Reversible inhibition of contractions of mammalian cardiomyocytes and of smooth muscle by the protistan parasite Leishmania major

Myotropic neuropeptides have been isolated from vertebrates and invertebrates. Recently, a myoinhibitory peptide from the protist Leishmaniamajor was isolated, and its function in the sand fly vector was described. Similar lysates of cultured L. major were tested for their ability to inhibit contractions in mammalian cell and tissue preparations. L. major proteins (LMP) (34 μg/ml) completely stopped spontaneous contractions of cultured rat cardiomyocytes; cells resumed contracting after a saline wash. An application of 880 μg/ml LMP significantly decreased force of contractions (36%) in strips of guinea pig ileum precontracted with nicotine (p < 0.01) but not with acetylcholine (p > 0.01). Ileal strips rinsed with Tyrode's solution and again stimulated with nicotine contracted normally. Contractile force of ileal strips electrically stimulated with 40 V was reduced in a dose-dependent manner (30, 76, and 100%) (p < 0.01) by increasing concentrations of LMP (220, 440, and 880 μg/ml).
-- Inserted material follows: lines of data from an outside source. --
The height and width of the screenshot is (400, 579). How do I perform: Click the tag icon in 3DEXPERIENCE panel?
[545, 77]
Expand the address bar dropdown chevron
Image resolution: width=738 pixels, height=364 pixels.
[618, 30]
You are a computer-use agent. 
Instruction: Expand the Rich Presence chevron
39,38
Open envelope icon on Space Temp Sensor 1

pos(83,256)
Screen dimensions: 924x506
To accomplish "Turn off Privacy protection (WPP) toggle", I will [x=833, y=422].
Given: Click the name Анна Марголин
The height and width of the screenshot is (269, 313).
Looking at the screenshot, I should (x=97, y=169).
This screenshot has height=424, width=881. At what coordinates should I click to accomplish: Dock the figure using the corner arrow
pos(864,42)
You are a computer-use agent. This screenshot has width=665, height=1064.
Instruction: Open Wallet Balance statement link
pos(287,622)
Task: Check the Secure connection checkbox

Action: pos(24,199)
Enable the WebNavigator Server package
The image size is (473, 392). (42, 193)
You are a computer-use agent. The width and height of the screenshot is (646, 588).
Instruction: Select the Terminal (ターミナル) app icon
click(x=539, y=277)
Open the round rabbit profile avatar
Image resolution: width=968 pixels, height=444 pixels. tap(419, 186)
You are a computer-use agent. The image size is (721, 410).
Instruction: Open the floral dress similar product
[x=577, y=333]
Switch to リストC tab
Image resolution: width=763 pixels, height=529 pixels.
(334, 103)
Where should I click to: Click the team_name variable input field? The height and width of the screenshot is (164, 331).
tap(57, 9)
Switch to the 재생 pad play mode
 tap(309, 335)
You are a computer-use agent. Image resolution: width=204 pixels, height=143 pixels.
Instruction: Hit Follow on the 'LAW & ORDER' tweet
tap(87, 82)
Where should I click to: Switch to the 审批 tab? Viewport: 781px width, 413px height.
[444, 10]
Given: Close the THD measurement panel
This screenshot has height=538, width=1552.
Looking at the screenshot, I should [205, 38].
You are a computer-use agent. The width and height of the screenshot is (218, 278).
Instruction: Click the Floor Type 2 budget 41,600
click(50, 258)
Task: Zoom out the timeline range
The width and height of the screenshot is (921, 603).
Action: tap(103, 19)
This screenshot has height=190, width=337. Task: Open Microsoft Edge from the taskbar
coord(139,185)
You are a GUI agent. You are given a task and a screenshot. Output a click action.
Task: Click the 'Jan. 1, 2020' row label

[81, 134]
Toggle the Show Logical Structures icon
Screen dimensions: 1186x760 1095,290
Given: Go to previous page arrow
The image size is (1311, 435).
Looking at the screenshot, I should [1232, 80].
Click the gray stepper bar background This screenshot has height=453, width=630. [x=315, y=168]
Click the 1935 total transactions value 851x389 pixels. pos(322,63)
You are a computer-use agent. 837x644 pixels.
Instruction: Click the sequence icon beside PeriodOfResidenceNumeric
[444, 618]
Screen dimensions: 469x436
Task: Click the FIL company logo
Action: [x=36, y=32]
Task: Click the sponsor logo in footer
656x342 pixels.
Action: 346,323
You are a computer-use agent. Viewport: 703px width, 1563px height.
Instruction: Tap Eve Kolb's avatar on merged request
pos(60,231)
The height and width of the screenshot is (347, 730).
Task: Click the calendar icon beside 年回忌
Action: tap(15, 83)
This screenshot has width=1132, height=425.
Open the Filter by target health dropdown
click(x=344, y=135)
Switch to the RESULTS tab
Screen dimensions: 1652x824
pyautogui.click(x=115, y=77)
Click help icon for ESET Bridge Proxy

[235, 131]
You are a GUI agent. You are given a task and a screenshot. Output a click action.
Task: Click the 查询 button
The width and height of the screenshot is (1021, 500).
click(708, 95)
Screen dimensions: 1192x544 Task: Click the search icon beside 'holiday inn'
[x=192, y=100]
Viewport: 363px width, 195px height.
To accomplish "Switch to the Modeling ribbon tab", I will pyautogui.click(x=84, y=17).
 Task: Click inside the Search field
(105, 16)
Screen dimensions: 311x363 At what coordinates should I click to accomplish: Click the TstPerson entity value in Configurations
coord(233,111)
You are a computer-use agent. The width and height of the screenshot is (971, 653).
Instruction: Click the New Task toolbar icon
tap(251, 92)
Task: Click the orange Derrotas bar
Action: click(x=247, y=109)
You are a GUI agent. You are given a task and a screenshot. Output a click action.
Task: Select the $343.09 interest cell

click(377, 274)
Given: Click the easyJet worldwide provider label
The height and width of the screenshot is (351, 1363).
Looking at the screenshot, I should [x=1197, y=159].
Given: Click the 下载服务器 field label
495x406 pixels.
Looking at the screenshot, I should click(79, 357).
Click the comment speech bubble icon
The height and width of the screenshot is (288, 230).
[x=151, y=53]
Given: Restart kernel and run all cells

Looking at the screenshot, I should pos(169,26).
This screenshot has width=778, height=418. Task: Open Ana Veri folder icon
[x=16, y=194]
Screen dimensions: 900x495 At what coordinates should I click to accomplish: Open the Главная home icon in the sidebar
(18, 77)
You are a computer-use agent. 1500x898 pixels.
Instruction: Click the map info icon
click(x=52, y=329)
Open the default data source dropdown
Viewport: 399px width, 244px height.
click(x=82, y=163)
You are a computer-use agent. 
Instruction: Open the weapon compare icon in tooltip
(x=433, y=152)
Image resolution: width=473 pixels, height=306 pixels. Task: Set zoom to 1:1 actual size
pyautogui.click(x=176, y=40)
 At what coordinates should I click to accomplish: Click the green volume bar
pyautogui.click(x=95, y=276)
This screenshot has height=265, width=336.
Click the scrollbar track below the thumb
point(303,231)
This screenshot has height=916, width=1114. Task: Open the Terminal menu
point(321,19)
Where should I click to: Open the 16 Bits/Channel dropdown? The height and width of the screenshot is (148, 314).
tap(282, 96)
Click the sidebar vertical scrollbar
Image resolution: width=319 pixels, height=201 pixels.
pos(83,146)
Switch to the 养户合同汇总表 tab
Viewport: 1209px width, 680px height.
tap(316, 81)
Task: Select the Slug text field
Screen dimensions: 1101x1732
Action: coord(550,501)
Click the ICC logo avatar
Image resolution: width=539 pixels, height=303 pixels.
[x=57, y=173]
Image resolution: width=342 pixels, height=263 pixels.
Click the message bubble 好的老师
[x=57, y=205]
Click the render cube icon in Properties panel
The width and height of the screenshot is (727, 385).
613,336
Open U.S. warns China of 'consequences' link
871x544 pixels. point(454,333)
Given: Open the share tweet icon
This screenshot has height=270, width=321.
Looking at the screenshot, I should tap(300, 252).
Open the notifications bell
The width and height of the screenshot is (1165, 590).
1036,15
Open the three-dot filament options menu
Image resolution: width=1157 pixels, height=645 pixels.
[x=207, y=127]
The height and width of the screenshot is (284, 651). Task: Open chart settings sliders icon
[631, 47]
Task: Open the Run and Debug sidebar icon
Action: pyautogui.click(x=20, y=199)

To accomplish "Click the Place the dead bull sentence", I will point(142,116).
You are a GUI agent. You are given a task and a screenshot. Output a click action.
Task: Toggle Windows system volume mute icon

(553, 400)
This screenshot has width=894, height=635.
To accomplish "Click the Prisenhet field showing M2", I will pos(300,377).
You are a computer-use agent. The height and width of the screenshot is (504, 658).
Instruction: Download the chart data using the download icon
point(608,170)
This ileal preparation resumed contracting after rinsing with Tyrode's solution. Oxytocin-induced contractions of guinea pig uterine strips were reduced significantly in a dose-dependent manner (21 and 55%) (p < 0.01) by increasing concentrations (170 and 310 μg/ml) of LMP and resumed contracting normally after rinsing with Tyrode's solution. Modes of action for L. major myoinhibitory factors may include either decreasing Ca2+ influx or increasing Ca2+ efflux in susceptible muscle. Protistan-induced inotropism is discussed in light of exacerbating pathology of disease.